** Opening DATA FOR THIS EXERCISE block **

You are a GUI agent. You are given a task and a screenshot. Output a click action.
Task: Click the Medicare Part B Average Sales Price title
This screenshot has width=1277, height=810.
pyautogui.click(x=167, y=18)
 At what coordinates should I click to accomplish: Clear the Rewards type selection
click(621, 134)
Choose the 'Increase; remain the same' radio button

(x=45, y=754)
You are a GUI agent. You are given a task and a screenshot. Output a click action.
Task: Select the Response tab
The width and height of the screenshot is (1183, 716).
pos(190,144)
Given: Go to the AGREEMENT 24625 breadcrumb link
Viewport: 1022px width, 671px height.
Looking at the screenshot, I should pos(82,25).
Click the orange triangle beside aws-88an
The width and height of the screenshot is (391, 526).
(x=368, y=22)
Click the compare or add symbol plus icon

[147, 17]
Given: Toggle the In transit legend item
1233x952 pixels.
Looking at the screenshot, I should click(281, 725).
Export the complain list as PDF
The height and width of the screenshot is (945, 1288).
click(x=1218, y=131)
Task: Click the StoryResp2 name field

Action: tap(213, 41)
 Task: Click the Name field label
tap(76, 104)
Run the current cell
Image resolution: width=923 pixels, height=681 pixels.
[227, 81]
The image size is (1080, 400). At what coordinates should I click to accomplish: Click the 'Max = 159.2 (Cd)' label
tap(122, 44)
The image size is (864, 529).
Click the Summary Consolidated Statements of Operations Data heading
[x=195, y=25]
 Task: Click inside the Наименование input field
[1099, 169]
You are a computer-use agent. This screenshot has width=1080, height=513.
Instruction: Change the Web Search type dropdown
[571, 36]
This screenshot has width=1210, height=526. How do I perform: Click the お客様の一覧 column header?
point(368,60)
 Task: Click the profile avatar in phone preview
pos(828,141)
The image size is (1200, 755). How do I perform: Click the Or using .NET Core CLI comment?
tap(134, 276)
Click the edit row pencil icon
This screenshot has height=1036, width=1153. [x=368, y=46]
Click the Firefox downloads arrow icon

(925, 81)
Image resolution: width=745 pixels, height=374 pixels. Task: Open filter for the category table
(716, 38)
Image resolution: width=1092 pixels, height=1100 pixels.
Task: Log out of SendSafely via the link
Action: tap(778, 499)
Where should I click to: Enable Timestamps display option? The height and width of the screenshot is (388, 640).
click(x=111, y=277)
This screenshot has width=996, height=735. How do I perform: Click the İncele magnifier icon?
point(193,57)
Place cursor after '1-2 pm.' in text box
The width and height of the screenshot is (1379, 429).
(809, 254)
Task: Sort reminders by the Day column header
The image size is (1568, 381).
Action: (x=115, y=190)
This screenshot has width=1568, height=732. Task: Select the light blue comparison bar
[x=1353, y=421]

** Closing DATA FOR THIS EXERCISE block **

*GOAL OF THE EXERCISE*:
Word-for-word copies of all the records are required.

*EXPECTED ANSWER*:
You are a GUI agent. You are given a task and a screenshot. Output a click action.
Task: Click the Medicare Part B Average Sales Price title
This screenshot has width=1277, height=810.
pyautogui.click(x=167, y=18)
 At what coordinates should I click to accomplish: Clear the Rewards type selection
click(621, 134)
Choose the 'Increase; remain the same' radio button

(x=45, y=754)
You are a GUI agent. You are given a task and a screenshot. Output a click action.
Task: Select the Response tab
The width and height of the screenshot is (1183, 716).
pos(190,144)
Given: Go to the AGREEMENT 24625 breadcrumb link
Viewport: 1022px width, 671px height.
Looking at the screenshot, I should pos(82,25).
Click the orange triangle beside aws-88an
The width and height of the screenshot is (391, 526).
(x=368, y=22)
Click the compare or add symbol plus icon

[147, 17]
Given: Toggle the In transit legend item
1233x952 pixels.
Looking at the screenshot, I should click(281, 725).
Export the complain list as PDF
The height and width of the screenshot is (945, 1288).
click(x=1218, y=131)
Task: Click the StoryResp2 name field

Action: tap(213, 41)
 Task: Click the Name field label
tap(76, 104)
Run the current cell
Image resolution: width=923 pixels, height=681 pixels.
[227, 81]
The image size is (1080, 400). At what coordinates should I click to accomplish: Click the 'Max = 159.2 (Cd)' label
tap(122, 44)
The image size is (864, 529).
Click the Summary Consolidated Statements of Operations Data heading
[x=195, y=25]
 Task: Click inside the Наименование input field
[1099, 169]
You are a computer-use agent. This screenshot has width=1080, height=513.
Instruction: Change the Web Search type dropdown
[571, 36]
This screenshot has width=1210, height=526. How do I perform: Click the お客様の一覧 column header?
point(368,60)
 Task: Click the profile avatar in phone preview
pos(828,141)
The image size is (1200, 755). How do I perform: Click the Or using .NET Core CLI comment?
tap(134, 276)
Click the edit row pencil icon
This screenshot has height=1036, width=1153. [x=368, y=46]
Click the Firefox downloads arrow icon

(925, 81)
Image resolution: width=745 pixels, height=374 pixels. Task: Open filter for the category table
(716, 38)
Image resolution: width=1092 pixels, height=1100 pixels.
Task: Log out of SendSafely via the link
Action: tap(778, 499)
Where should I click to: Enable Timestamps display option? The height and width of the screenshot is (388, 640).
click(x=111, y=277)
This screenshot has width=996, height=735. How do I perform: Click the İncele magnifier icon?
point(193,57)
Place cursor after '1-2 pm.' in text box
The width and height of the screenshot is (1379, 429).
(809, 254)
Task: Sort reminders by the Day column header
The image size is (1568, 381).
Action: (x=115, y=190)
This screenshot has width=1568, height=732. Task: Select the light blue comparison bar
[x=1353, y=421]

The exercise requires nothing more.